You may wonder why I have covered Kinect controls so early in the review. It is because I want you to digest the information and forget it – Kinect is not available to use in co-op. In fact, if you have your Kinect plugged in you will find the co-op mode pretty hard to find, it only appears when using the controller. Therefore, reset the 360, unplug the Kinect and start the game again. Now we can play co-op, but you will have to drill through the menus to find it – start game – multiplayer (which looks like versus only from the image) – co-op. The fact that searching for the mode is so cumbersome may give you a hint about the quality…
Combine thy powers
Babel Rising’s co-op mode is a splitscreen control pad only survival mode. You and a friend can choose between three types of level which have slight deviations on the same type of gameplay that dominates the solo modes. You must work together to try and slow down the humans as much as possible, therefore improving your survival time. The 4 major powers are split between the two players so that you must work in conjunction to get the best from them. Even on Easy the game is more manic than earlier single player missions, humans will ascend the tower from at least two directions and need constantly subduing – the best results will come with conversation and true co-operation.
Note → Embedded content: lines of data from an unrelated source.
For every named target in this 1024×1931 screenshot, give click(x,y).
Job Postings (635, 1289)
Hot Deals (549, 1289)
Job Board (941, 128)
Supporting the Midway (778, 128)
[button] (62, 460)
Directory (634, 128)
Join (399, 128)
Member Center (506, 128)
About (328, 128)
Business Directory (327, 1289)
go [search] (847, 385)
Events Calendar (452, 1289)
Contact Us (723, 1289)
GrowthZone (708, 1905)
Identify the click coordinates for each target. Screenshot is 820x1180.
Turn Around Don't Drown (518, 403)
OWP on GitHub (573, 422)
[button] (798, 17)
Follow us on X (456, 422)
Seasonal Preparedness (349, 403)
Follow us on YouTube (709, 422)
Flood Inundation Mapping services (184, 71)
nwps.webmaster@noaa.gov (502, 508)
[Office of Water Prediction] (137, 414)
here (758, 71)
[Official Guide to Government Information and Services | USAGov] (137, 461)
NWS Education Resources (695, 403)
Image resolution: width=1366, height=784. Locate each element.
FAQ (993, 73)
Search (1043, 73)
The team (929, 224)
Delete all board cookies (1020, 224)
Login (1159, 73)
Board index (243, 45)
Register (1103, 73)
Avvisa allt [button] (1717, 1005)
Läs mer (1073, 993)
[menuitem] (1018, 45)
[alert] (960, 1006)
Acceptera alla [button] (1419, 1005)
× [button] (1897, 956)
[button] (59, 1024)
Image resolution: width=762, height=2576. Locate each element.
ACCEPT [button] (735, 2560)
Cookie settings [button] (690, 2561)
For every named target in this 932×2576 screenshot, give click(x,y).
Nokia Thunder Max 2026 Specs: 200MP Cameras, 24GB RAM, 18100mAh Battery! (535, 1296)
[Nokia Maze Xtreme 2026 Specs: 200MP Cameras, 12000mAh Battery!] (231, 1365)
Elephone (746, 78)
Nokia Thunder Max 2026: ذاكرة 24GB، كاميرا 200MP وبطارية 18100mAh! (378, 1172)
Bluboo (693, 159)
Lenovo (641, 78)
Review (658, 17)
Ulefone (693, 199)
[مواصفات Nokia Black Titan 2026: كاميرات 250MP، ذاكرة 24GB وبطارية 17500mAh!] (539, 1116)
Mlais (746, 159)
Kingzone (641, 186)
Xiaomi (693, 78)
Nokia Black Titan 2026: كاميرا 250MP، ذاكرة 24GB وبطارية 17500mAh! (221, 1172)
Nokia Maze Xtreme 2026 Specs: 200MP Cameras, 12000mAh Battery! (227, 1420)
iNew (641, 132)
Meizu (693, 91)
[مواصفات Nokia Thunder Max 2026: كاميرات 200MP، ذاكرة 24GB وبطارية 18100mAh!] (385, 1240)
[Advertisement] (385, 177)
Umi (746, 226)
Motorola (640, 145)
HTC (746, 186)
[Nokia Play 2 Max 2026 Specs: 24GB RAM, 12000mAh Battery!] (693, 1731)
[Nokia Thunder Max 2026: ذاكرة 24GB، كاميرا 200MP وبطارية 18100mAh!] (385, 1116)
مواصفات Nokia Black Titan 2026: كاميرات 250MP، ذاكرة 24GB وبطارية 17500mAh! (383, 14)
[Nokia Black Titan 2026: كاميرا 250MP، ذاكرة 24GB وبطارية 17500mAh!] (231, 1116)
However, the term co-operation is a little generous for this game. The constant threat of the human waves means that you spend most of your time panic killing, rather than discussing tactics. Perhaps with plenty of practice you will develop as a team, some powers do work well in conjunction, but the basic gameplay is so samey and boring that you may never learn to grow. How many times can you be bothered to mash the same four buttons over and over again for the slight reward of a longer survival time? It is the gameplay itself, and not the concept of co-op, that is the flaw with Babel Rising. What may be fun for 5 minutes on an iPad is not worth investing 20 minutes a go on 360.
As with so much in life, the co-op is better than the solo game types, for as long as it stays interesting. The split screen is clean and you can see plenty on your own half without feeling encroached upon. However, the fact that Survival is the only option available, and that become dull quickly, means that the co-op is a poor as the single player. More could have been done to improve co-op in the game – better linked powers, online service, and differing game types. You are left with a co-op mode that feels just like the Kinect controls – an afterthought. A relatively quick piece of coding added to a product to tick a bullet point on the box. We at Co-Optimus require a lot more from our co-op games if you think we are going to spend hard earned money on them.
Editor's Note: The Co-Optimus Co-Op Babel Rising was based on the Xbox 360 version of the game.